#### [Problem requirements]
Return the listing below in full, with every line exactly as it is.
'''
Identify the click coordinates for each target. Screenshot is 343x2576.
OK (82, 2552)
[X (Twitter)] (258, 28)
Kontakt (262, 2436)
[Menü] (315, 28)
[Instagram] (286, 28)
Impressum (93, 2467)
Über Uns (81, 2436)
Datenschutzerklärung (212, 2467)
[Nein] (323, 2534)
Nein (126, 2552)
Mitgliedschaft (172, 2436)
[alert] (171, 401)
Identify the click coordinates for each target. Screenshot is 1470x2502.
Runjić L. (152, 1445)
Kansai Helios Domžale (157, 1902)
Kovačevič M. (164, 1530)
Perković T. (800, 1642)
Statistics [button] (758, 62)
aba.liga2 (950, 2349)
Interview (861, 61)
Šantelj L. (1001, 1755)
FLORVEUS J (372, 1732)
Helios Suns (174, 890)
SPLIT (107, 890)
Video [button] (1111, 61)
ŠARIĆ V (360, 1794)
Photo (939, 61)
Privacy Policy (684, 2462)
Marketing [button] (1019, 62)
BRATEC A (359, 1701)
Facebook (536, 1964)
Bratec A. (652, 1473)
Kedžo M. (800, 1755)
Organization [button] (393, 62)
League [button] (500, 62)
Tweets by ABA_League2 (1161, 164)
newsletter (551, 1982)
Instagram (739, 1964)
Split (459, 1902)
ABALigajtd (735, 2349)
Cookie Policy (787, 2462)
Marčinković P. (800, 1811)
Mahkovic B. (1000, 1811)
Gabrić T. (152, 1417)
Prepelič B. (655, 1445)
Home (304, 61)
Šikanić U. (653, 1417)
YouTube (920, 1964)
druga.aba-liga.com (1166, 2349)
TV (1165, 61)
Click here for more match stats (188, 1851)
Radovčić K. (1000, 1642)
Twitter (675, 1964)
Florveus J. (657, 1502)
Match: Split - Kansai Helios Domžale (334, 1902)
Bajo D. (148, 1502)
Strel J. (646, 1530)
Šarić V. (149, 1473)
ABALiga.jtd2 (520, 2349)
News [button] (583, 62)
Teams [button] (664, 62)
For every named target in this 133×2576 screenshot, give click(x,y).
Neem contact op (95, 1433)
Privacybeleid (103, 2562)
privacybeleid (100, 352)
'''
#### [Exercise answer]
Identify the click coordinates for each target. Screenshot is 343x2576.
OK (82, 2552)
[X (Twitter)] (258, 28)
Kontakt (262, 2436)
[Menü] (315, 28)
[Instagram] (286, 28)
Impressum (93, 2467)
Über Uns (81, 2436)
Datenschutzerklärung (212, 2467)
[Nein] (323, 2534)
Nein (126, 2552)
Mitgliedschaft (172, 2436)
[alert] (171, 401)
Identify the click coordinates for each target. Screenshot is 1470x2502.
Runjić L. (152, 1445)
Kansai Helios Domžale (157, 1902)
Kovačevič M. (164, 1530)
Perković T. (800, 1642)
Statistics [button] (758, 62)
aba.liga2 (950, 2349)
Interview (861, 61)
Šantelj L. (1001, 1755)
FLORVEUS J (372, 1732)
Helios Suns (174, 890)
SPLIT (107, 890)
Video [button] (1111, 61)
ŠARIĆ V (360, 1794)
Photo (939, 61)
Privacy Policy (684, 2462)
Marketing [button] (1019, 62)
BRATEC A (359, 1701)
Facebook (536, 1964)
Bratec A. (652, 1473)
Kedžo M. (800, 1755)
Organization [button] (393, 62)
League [button] (500, 62)
Tweets by ABA_League2 (1161, 164)
newsletter (551, 1982)
Instagram (739, 1964)
Split (459, 1902)
ABALigajtd (735, 2349)
Cookie Policy (787, 2462)
Marčinković P. (800, 1811)
Mahkovic B. (1000, 1811)
Gabrić T. (152, 1417)
Prepelič B. (655, 1445)
Home (304, 61)
Šikanić U. (653, 1417)
YouTube (920, 1964)
druga.aba-liga.com (1166, 2349)
TV (1165, 61)
Click here for more match stats (188, 1851)
Radovčić K. (1000, 1642)
Twitter (675, 1964)
Florveus J. (657, 1502)
Match: Split - Kansai Helios Domžale (334, 1902)
Bajo D. (148, 1502)
Strel J. (646, 1530)
Šarić V. (149, 1473)
ABALiga.jtd2 (520, 2349)
News [button] (583, 62)
Teams [button] (664, 62)
For every named target in this 133×2576 screenshot, give click(x,y).
Neem contact op (95, 1433)
Privacybeleid (103, 2562)
privacybeleid (100, 352)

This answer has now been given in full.